Selon cette source, près des deux tiers des employeurs britanniques forment leurs salariés chaque année, soit sensiblement plus la moyenne européenne. La dépense formation des organisations est évaluée à 45,4 Mds£, soit près de 52 Mds€. Cette évaluation est nettement supérieure aux 14,3 Mds€ revendiqués par les entreprises françaises, et même aux 32 Mds€ consacrés au total à la formation en France. Comment s’explique ce paradoxe ?

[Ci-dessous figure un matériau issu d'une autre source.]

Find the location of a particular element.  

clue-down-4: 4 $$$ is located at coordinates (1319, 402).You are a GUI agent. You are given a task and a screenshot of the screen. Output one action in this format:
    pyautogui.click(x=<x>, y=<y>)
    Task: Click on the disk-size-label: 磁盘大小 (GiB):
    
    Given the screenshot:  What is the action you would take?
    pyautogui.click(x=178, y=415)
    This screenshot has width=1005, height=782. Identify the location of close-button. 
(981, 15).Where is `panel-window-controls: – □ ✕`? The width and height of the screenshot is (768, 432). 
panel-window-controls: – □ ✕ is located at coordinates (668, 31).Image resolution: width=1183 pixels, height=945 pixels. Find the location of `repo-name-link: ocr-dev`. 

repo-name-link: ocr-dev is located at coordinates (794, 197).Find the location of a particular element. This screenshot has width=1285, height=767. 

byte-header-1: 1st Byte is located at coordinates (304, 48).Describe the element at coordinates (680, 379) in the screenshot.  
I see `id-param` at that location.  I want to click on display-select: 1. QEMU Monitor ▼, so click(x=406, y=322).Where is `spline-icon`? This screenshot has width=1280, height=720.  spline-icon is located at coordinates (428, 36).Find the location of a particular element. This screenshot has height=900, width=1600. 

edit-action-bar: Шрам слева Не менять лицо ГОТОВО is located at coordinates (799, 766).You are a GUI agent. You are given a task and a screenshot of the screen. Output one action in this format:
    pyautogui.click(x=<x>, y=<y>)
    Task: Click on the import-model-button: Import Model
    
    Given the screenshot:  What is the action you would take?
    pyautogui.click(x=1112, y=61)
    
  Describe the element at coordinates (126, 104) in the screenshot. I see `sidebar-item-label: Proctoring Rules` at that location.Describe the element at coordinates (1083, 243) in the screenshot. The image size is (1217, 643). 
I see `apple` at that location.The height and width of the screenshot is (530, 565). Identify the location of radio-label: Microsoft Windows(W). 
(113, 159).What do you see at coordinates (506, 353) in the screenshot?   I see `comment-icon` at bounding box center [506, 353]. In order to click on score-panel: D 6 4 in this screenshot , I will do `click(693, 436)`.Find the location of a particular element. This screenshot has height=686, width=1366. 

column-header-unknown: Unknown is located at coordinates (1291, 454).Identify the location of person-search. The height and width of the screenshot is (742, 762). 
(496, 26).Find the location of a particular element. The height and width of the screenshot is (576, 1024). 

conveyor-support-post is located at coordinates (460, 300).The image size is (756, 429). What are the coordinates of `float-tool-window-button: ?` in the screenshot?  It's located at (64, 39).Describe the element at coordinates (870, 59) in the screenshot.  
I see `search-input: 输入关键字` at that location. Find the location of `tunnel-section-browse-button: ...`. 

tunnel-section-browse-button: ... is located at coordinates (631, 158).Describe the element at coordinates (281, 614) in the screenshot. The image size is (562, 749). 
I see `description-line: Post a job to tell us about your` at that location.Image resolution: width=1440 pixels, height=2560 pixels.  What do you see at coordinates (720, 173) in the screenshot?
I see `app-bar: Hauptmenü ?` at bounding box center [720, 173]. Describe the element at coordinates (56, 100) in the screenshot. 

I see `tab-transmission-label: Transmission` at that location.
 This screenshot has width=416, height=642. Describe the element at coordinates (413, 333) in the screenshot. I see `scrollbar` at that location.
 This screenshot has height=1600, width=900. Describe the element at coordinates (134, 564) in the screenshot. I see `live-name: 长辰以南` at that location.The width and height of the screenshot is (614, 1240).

Une bonne part de la différence provient sans doute du fait que les périmètres ne sont pas les mêmes. Le Employer Skills Survey inclut tous les salariés de toutes les organisations publiques et privées, à partir de 2 travailleurs (employeur inclus). Soit environ 27 millions de salariés. L’étude CVTS ne s’adresse qu’aux entreprises du secteur privé de 10 salariés et plus – soit environ 18 millions de salariés au Royaume-Uni.

Par ailleurs, le chiffre inclut tous les coûts des formations réalisées en interne, qui représentent environ la moitié du chiffre total (51%). Celles-ci sont valorisées à 13,9 Mds£ en coût salarial des apprenants, et 8,7 Mds£ en coût salarial des salariés formateurs. Ces coûts salariaux incluent, semble-t-il, une mesure de la perte de productivité occasionnée, en plus des coûts salariaux. Et sur le versant « achat de formation à l’extérieur », on remarque que sur 19,7 Mds£ de dépenses de formation, 7,7 Mds£, soit près de 40%, correspondent aux frais de « training management ». Soit, peut-on supposer, le salaire des responsables formation et RH chargés de gérer la formation dans l’entreprise, ou le coût du prestataire externalisé.

Cette digression vise surtout à souligner la difficulté des comparaisons chiffrées. Mais le rapport nous confirme également la structure très différente des dépenses de formation au Royaume-Uni : la place de la formation en interne y est largement plus importante. Sur ce point, toutes les données convergent. L’enquête CVTS (2010) distingue le Royaume-Uni comme le pays dans lequel les frais d’achat de formation directs occupent la part la plus réduite de la dépense totale ; et les employeurs britanniques consacrent 38% de leur dépense de formation à payer des formateurs internes (29% en France).

 

Le système britannique de formation continue apparaît donc largement décentralisé, peu régulé, et centré sur les besoins de l’entreprise. Les salariés britanniques, selon le baromètre Cegos, semblent apprécier leur système de formation : 47% s’en disaient « très satisfaits » en 2012, le plus haut score des 6 pays sondés. Et même si les écarts ne sont pas très importants, ils sont les plus nombreux (91%) à se considérer comme bien informés, et les plus satisfaits de la politique formation de leur entreprise. On se situe, il est vrai, dans un pays où la relation au travail et à l’entreprise est assez différente de ce qu’elle est en France, ou même sur le continent.